[cfe-dev] RFC: abstract serialization
John McCall via cfe-dev
cfe-dev at lists.llvm.org
Wed Sep 18 15:50:26 PDT 2019
Swift’s AST is largely self-contained, but it occasionally needs to
refer to entities from Clang’s AST. Up until now, we’ve only needed
to embed the occasional `clang::Decl*`, but we’ve recently found a
reason why it’d be useful to embed a `clang::Type*` That creates a
problem for us, because while we know how to serialize a reference to an
external Clang declaration (or at least a subset of them), we don’t
have a way to serialize a reference to an external Clang *type*. Now,
obviously we could reproduce the structure of that Clang type in our
serialization and deserialization code, but the reason we want to use
Clang’s AST in the first place is that C types can have a surprising
amount of structure; for example, function types can have calling
conventions, `regparm` attributes, ARC parameter conventions, and all
sorts of other things that have been added over the years by various
extensions. Including all of that structure, across the entire AST,
would be a significant ongoing maintenance burden. Therefore, we’d
rather find some way to take advantage of Clang’s own serialization
logic.
At the same time, Clang has a longstanding problem with debugging dumps.

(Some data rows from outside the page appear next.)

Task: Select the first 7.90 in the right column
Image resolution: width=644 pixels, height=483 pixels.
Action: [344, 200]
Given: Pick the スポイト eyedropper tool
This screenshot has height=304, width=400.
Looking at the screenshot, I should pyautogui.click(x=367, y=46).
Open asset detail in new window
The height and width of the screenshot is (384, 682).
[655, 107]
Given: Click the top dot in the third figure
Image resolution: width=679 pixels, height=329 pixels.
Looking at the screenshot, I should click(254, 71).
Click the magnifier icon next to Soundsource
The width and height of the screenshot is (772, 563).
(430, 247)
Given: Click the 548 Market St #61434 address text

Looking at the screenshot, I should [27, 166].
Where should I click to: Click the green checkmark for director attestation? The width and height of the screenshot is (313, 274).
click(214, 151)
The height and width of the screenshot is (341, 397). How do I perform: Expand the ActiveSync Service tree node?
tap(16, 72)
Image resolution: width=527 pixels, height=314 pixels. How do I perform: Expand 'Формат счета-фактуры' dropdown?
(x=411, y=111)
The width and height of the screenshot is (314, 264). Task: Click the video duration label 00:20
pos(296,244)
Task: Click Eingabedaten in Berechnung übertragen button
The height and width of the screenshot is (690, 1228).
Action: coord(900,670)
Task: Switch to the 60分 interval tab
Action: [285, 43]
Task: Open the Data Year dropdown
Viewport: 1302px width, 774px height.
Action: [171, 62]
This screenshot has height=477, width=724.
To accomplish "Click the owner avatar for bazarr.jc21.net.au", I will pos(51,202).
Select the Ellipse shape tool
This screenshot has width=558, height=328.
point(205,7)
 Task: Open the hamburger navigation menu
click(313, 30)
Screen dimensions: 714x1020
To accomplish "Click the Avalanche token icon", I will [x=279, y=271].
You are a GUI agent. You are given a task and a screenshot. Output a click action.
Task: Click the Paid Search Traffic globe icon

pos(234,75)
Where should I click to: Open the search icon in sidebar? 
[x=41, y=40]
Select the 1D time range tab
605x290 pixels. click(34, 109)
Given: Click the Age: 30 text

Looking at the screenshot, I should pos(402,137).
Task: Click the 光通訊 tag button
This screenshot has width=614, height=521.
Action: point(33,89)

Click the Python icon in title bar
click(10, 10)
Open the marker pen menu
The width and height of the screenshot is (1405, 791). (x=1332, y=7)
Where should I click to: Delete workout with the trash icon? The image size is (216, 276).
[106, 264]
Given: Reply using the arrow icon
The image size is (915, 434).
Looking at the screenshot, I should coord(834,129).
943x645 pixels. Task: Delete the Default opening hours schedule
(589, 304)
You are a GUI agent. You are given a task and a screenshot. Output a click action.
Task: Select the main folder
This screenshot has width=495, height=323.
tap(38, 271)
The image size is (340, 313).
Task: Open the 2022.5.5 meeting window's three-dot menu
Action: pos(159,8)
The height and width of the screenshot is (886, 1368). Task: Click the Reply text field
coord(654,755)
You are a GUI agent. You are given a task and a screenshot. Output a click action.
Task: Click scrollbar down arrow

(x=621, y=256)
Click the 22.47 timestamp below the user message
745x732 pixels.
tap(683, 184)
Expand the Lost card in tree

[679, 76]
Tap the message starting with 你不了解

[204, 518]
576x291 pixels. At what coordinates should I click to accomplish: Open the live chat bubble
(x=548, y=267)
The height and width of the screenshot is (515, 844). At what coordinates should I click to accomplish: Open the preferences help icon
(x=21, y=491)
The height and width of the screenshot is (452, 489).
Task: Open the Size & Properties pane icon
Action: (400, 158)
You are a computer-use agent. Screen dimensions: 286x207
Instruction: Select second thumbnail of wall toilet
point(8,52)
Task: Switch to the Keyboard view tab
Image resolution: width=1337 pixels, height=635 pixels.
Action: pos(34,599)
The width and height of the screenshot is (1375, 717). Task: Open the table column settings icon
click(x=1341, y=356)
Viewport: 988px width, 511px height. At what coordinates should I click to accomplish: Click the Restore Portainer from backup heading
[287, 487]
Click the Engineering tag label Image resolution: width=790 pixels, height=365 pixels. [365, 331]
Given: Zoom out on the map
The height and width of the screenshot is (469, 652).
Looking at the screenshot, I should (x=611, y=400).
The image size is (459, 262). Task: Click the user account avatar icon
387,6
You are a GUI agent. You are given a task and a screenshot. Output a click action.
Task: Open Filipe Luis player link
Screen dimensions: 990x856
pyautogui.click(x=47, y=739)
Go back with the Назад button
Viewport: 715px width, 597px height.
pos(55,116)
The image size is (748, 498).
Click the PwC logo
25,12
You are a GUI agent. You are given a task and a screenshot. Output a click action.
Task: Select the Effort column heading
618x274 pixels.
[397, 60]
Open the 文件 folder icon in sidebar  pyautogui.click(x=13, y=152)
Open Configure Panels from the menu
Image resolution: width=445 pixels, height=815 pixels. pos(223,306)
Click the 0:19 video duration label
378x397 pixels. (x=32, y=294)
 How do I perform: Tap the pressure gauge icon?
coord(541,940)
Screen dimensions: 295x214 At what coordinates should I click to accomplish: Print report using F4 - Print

We have several different debugging-dump formats, and they’re all
pretty much destined to be incomplete because anybody augmenting the AST
has to remember to include the new information in all the dumping code.
Exhaustiveness checking lets us verify that we haven’t forgotten an
entire node class, but it doesn’t tell us whether we’ve forgotten a
field of that class. We only have one piece of code that *has* to get
that information right, and that’s the serialization logic.
I’d like to propose solving both of these problems in one pass by
introducing a new level of abstraction into the serializer and
deserializer. The basic idea is that we’d write the node-specific
serialization and deserialization code as if it were generating and
consuming some simple JSON-like structured format; it would be templated
to make calls against some abstract physical serialization layer.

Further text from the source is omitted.